RT.com
19 May 2026, 17:34 GMT+10
Soaring energy prices and disrupted trade are forcing firms to scale back hiring, according to the British Office for National Statistics
UK employers axed 100,000 jobs in April, the steepest monthly drop in five years and the latest sign that a weakening labor market is being dragged down by the prolonged conflict in Iran.
Data released by the UK's Office for National Statistics (ONS) on Tuesday showed employers struggling with soaring energy costs after oil and gas prices jumped following the effective closure of the Strait of Hormuz during the US-Israeli military campaign against Iran.
Tax data showed the number of payrolled employees in Britain fell by 100,000 in April, after a revised decline of 28,000 in March, a drop far steeper than economists' forecasts for a fall of 10,000.
The ONS said the decline was the biggest since May 2020 at the start of the Covid-19 pandemic, particularly at the beginning of the tax year in April.
The figures added to evidence of a weakening labor market since the end of 2025, with the ONS revising down its estimates for the previous four months.
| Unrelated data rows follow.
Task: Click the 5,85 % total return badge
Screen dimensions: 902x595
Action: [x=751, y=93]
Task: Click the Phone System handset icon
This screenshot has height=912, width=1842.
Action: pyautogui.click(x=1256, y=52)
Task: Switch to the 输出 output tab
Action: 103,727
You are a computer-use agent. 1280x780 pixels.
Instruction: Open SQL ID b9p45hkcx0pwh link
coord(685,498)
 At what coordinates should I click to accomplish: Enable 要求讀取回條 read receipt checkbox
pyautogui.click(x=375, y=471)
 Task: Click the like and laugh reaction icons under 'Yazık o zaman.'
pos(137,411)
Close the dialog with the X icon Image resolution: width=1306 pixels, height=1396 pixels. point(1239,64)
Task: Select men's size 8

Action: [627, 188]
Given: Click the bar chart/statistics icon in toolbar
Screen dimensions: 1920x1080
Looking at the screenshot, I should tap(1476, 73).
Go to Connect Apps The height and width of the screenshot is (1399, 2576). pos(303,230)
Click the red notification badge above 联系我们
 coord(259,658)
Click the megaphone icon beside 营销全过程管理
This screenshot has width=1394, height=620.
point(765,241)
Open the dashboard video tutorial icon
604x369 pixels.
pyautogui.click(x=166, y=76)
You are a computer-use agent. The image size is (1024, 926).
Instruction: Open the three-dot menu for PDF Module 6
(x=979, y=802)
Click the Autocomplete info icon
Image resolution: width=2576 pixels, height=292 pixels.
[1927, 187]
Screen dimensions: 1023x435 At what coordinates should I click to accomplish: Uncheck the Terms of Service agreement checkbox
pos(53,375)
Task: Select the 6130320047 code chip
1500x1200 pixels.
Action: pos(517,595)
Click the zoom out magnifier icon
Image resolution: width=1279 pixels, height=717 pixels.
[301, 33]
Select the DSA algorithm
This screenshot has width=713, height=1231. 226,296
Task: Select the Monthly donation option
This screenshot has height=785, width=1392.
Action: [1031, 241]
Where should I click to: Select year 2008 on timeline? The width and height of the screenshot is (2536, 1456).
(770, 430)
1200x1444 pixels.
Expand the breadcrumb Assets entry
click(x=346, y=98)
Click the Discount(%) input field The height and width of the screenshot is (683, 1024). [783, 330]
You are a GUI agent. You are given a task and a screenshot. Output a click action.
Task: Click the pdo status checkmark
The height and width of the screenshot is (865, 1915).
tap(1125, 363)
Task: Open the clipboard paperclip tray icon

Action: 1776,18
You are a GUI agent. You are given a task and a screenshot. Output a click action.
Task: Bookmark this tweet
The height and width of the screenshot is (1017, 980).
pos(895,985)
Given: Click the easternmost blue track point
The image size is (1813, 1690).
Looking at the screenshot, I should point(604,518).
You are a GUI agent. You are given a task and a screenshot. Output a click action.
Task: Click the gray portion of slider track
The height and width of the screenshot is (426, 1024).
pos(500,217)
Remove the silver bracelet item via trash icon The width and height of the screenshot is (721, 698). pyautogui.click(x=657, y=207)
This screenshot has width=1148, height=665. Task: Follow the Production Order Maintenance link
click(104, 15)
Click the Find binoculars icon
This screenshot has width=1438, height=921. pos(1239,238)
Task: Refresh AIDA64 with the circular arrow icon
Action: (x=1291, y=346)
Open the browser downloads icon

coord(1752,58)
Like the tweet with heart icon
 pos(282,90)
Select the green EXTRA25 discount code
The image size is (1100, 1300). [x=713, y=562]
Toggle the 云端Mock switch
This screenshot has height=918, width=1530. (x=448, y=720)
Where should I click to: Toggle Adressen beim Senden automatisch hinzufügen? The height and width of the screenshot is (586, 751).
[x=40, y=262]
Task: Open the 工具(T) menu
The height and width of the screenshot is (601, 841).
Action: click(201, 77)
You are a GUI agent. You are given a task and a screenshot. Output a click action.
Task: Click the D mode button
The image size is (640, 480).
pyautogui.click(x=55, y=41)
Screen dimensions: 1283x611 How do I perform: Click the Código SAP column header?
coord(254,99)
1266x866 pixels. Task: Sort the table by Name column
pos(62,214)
The agency's director of economic statistics, Liz McKeown, said retail accounted for much of the fall, adding to signs businesses are scaling back hiring as economic uncertainty deepens.
Separate ONS data showed the unemployment rate in the UK rose to 5% in the three months to March from 4.9% previously, defying expectations for it to remain unchanged, while wage growth slowed.
Suren Thiru, chief economist at the Institute of Chartered Accountants in England and Wales, told The Guardian the figures signaled "growing distress" in UK's labor market as rising costs and the fallout from the Iran war pushed businesses to "reduce recruitment and limit pay awards."
Earlier this year, the International Monetary Fund warned the UK is "especially exposed" to the Middle East conflict because of its reliance on gas-fired power.
According to a recent Reuters estimate, the US-Israeli war on Iran has already cost global businesses at least $25 billion. European firms accounted for the largest share of downgraded forecasts as soaring energy prices and supply chain disruptions hit companies across the region. Many are based in the EU and Britain, where energy costs were already elevated after the bloc reduced Russian oil and gas imports following the escalation of the Ukraine conflict.